Ариана даже поперхнуться не смогла достоверно. Она выпила коктейль из оскорбления, сухого вина и пренебрежения, даже не помышляя попросить объяснений. Ей остается одно, перевести разговор в иное русло - ведь не отношения же она пришла выяснять.
- Поставь музыку. Помнишь такую веселенькую, у тебя прошлый раз играла, когда мы с тобой загорали.
Ах, да! Как же он мог забыть такое событие полное деликатной интимности и щекочущей нервы легкой непристойности.
В прошлый понедельник, как раз перед самым экзаменом по сопромату, Ариана явилась предложить поездку на пляж. На пляж? Какой, к чертям собачим, пляж?! Бархат даже опешил - у меня завтра либо Армагедон, либо Холокаст - третьего не дано, если я не сдаю экзамен, "стипу" мне не видать как своих ушей. Сам он стоял перед ней в одних плавках - родственники все-таки, чего стесняться, да и кого - Ариану?! - не смешите. Сам он во время сессии на пляж ездить ленился - далеко, душно, да и прочитать удается от силы одну-две лекции, которые тут же выветриваются из головы под шум волн и плеск пива. С утра до глубокого полудня солнце било прямой наводкой по окнам квартиры; убивая двух зайце, он обычно валялся на балконной кушетке, загорая и зубря сопротивляющийся материал, лишь иногда выбегая к холодильнику, где заранее устанавливался бидон с квасом, или в душ.

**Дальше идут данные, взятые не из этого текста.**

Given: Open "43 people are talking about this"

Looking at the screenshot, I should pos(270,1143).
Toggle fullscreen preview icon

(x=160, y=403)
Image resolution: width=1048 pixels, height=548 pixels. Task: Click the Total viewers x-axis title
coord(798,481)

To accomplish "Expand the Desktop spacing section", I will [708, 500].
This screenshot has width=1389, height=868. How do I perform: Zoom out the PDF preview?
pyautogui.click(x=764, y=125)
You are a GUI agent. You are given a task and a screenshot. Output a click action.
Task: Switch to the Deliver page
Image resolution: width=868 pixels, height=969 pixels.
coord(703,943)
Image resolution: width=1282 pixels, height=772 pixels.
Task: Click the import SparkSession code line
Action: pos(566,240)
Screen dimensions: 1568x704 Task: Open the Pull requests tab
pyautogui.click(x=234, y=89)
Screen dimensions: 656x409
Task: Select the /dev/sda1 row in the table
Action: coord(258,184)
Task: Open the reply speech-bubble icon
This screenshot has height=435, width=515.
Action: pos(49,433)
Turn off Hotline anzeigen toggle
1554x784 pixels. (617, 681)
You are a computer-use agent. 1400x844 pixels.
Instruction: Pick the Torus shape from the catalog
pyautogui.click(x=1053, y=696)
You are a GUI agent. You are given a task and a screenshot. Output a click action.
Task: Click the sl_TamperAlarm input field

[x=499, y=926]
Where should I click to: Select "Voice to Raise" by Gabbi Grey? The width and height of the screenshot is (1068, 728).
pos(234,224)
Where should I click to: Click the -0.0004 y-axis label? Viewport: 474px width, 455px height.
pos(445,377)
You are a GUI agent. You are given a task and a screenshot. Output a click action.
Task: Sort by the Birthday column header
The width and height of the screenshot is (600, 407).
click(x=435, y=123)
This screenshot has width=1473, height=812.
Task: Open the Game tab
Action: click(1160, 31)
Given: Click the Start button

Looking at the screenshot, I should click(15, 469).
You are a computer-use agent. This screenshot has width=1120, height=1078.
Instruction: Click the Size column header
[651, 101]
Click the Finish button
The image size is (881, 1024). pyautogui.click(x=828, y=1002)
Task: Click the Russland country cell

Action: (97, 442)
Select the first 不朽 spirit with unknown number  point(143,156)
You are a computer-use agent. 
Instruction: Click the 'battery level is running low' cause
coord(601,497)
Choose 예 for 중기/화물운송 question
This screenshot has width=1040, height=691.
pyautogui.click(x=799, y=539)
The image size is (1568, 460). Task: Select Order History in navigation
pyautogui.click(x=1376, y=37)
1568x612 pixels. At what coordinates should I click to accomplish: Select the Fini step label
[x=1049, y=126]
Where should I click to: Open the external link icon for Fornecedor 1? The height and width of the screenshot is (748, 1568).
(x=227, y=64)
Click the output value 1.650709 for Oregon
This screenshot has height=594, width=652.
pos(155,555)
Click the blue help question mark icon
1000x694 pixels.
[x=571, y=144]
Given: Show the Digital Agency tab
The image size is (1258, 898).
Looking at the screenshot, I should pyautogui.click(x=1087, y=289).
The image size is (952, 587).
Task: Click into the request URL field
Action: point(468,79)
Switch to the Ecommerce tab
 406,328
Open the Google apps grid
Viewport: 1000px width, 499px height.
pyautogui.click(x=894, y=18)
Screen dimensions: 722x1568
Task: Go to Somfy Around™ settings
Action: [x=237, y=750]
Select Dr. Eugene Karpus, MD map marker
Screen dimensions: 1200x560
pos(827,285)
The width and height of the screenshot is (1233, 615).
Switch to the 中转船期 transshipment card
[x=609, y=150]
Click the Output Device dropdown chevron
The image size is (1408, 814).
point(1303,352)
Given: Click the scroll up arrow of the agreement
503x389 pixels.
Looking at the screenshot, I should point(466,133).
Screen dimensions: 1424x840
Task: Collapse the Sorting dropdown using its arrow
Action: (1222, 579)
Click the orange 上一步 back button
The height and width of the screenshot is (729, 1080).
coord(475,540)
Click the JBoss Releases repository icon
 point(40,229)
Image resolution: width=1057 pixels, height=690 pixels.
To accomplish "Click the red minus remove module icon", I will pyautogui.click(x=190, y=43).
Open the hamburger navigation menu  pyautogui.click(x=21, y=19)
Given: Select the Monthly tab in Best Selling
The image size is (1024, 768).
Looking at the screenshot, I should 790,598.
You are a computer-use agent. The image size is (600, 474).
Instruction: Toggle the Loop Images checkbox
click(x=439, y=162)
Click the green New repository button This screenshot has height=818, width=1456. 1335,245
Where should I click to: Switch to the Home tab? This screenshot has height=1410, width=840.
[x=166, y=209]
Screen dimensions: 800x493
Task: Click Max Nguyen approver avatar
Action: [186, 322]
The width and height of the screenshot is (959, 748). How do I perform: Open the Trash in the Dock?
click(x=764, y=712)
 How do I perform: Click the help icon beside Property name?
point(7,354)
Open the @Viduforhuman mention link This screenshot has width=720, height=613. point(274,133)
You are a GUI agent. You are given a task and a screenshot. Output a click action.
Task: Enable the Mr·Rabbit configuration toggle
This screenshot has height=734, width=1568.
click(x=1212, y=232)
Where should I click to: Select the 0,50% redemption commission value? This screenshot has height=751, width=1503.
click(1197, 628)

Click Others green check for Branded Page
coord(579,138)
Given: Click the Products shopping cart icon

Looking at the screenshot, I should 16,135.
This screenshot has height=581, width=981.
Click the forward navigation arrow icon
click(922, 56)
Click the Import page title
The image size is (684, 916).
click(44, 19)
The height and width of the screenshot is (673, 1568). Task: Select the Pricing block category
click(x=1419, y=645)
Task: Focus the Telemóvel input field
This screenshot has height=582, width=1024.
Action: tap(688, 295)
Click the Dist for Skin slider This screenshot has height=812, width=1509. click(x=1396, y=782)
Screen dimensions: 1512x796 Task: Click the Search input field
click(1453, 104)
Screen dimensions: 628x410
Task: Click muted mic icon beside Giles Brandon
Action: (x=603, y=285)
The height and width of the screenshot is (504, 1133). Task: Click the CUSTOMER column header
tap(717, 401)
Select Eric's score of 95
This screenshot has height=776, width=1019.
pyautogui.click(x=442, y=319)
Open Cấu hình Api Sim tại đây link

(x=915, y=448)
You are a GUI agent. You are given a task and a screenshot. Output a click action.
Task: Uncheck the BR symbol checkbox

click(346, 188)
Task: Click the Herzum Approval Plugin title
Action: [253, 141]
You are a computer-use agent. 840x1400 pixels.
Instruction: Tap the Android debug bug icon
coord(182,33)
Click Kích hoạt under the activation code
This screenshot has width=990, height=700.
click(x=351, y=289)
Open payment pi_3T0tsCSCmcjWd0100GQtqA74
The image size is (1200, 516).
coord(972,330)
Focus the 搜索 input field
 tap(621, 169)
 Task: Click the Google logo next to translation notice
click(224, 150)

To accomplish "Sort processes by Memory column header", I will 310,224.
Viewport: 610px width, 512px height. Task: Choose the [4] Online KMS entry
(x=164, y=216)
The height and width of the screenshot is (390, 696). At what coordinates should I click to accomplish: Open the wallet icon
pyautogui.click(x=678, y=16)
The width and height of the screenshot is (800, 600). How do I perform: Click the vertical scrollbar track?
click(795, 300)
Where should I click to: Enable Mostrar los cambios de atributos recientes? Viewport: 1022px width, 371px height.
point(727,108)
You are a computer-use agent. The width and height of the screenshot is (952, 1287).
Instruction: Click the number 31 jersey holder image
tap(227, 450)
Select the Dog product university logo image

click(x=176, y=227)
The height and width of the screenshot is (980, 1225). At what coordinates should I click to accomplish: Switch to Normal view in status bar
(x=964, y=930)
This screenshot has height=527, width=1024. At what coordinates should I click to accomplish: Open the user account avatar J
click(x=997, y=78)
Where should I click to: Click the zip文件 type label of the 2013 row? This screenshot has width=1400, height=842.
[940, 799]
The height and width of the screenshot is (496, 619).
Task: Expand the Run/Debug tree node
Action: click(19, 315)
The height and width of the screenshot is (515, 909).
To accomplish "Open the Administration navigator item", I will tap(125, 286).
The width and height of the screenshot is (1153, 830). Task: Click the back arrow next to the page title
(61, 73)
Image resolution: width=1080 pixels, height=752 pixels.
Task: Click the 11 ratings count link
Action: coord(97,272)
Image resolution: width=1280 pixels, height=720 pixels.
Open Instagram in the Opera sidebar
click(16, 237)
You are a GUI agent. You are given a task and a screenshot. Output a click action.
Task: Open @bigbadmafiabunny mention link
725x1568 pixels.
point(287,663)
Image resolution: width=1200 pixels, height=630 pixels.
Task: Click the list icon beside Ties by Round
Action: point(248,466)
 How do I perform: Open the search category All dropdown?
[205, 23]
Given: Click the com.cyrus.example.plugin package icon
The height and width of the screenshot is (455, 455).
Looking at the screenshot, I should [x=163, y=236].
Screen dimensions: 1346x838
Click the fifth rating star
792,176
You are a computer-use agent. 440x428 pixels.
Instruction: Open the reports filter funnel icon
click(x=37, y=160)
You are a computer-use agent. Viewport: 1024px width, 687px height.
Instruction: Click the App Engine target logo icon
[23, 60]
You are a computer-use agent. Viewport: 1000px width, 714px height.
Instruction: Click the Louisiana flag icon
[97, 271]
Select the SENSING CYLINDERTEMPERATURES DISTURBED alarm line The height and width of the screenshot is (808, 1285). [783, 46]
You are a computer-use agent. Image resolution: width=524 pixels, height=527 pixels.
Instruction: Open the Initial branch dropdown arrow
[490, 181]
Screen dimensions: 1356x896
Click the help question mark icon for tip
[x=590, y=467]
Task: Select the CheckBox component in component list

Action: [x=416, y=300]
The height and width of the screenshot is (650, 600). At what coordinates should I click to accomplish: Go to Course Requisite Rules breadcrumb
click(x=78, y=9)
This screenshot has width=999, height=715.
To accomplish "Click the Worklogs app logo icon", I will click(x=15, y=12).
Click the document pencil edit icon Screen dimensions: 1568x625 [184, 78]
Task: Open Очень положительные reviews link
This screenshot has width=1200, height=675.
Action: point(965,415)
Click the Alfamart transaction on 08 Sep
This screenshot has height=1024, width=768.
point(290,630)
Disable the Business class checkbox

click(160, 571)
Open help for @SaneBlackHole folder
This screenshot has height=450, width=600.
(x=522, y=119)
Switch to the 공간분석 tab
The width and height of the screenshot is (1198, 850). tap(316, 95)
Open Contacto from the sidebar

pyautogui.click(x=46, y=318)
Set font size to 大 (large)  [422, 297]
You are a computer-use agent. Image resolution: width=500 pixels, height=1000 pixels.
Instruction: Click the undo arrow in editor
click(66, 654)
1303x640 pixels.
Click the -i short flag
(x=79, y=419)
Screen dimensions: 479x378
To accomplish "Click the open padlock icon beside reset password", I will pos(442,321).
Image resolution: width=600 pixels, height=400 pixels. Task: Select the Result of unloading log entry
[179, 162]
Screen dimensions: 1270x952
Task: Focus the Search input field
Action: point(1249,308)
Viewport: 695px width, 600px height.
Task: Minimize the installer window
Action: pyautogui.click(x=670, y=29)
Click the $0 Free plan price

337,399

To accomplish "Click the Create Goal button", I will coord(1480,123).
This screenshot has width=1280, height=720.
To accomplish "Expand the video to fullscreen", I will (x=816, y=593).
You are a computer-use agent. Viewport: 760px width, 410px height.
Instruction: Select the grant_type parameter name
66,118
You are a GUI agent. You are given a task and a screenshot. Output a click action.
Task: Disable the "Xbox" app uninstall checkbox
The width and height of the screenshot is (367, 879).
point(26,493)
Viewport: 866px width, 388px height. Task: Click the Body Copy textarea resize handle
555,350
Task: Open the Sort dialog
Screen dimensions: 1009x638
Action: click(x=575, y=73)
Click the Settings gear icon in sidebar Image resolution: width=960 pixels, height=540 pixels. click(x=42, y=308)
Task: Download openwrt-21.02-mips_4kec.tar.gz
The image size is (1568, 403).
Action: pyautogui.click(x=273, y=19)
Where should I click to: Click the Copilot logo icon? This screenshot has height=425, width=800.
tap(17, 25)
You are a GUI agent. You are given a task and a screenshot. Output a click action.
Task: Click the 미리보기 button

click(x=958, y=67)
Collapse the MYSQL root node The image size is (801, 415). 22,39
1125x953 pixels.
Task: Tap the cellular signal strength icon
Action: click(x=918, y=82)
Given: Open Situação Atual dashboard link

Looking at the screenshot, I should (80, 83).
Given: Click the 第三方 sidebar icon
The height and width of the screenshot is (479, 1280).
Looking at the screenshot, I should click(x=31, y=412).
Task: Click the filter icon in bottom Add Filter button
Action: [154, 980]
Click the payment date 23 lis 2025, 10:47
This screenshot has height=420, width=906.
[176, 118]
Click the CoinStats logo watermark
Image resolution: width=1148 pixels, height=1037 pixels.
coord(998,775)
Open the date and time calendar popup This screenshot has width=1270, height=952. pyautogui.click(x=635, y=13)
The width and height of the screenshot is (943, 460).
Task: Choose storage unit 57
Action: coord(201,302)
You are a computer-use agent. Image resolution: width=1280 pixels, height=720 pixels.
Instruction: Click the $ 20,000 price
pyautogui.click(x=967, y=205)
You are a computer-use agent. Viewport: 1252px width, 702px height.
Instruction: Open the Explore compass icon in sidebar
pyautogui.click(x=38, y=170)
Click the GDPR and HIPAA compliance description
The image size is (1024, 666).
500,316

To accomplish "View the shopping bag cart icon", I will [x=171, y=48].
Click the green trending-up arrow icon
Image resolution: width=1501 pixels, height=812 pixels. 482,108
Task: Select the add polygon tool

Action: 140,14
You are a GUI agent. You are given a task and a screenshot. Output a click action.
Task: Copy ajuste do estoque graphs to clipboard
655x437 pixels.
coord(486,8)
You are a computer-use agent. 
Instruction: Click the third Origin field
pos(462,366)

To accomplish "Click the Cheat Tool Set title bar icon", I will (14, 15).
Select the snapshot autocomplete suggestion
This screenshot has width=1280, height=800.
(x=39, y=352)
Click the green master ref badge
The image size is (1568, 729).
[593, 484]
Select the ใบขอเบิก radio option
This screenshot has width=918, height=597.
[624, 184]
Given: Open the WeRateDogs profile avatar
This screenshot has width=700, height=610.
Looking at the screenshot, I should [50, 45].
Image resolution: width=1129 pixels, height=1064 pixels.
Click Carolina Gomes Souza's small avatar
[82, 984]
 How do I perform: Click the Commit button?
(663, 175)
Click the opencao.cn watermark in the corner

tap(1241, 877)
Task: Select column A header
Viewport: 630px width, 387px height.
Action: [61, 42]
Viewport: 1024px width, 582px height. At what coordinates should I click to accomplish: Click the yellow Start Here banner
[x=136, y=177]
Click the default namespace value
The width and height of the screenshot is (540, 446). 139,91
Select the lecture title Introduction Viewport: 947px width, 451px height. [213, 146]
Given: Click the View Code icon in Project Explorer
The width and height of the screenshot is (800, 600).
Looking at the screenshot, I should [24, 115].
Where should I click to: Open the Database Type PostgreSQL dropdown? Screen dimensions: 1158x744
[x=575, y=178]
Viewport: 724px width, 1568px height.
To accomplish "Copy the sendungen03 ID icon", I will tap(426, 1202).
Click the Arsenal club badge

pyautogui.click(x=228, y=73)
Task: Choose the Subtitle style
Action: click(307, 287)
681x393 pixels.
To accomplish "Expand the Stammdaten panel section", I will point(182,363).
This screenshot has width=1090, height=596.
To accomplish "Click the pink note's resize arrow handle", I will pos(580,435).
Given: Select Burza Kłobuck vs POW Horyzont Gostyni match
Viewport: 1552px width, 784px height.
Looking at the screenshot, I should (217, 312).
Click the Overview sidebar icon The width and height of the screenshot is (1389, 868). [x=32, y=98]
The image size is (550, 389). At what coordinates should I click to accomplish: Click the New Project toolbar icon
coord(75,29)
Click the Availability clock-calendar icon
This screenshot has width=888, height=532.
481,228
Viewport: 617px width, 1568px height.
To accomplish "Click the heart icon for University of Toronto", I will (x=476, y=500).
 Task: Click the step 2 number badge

Так что же мне одной на пляж ехать? Если хочешь загорать, могу предложить только свою кушетку. И то только в том случае, если не будешь мешать. Не буду, не буду, можешь не сомневаться. Ее голос звенит убедительной медью, в которой слышится не только готовность молчать, но и - если потребуется - готовность к самобичеванию. У Бархата мягкое сердце. Проходи, раздевайся, загорай. Ему даже в голову не приходит, что за буря разыгрывается сейчас в терзаемой сомнениями и страстями душе бедняжки Арианы. Она остается с ним наедине, что само по себе ничего не значит, но нужно (можно?) раздеваться почти совсем под предлогом приема солнечных ванн - и чем все это может кончиться? Пусть они и родственники - но ведь седьмая вода, а он все-таки какой-никакой мужчина, еще неизвестно не захочется ли ему пышного тела Арианы (оно хоть и неказистое, но кто знает, какие идеи могут возникнуть в расплавленных солнцем и сопроматом мужских мозгах). Опасность. Но сколько же в ней приятного в этой опасности. Если полезет - дам ему пощечину. А не полезет... будет дураком. Остается только уповать на то, чтобы расплавленность его мозгов осталась в пределах санитарных норм.
Бархат уже давно сидит на балконе, уткнувшись в конспекты, не забыв предварительно включить магнитофон с новомодными песенками в стиле диско, воодушевление которых проносится мимо него, навсегда застревая в Ариане. Возбужденная и нахальная, она мечется по комнате, разбрасывая одежду и собирая ее в одно место - на спинку стула, - и уже почти окончательно решает загорать "без верха". Она даже расстегнула застежку бюстгальтера, но в этот поворотный момент звучит лишенный всяких сексуальных обертонов голос троюродного братца: "Захвати кваску из холодильника, глотку промочить".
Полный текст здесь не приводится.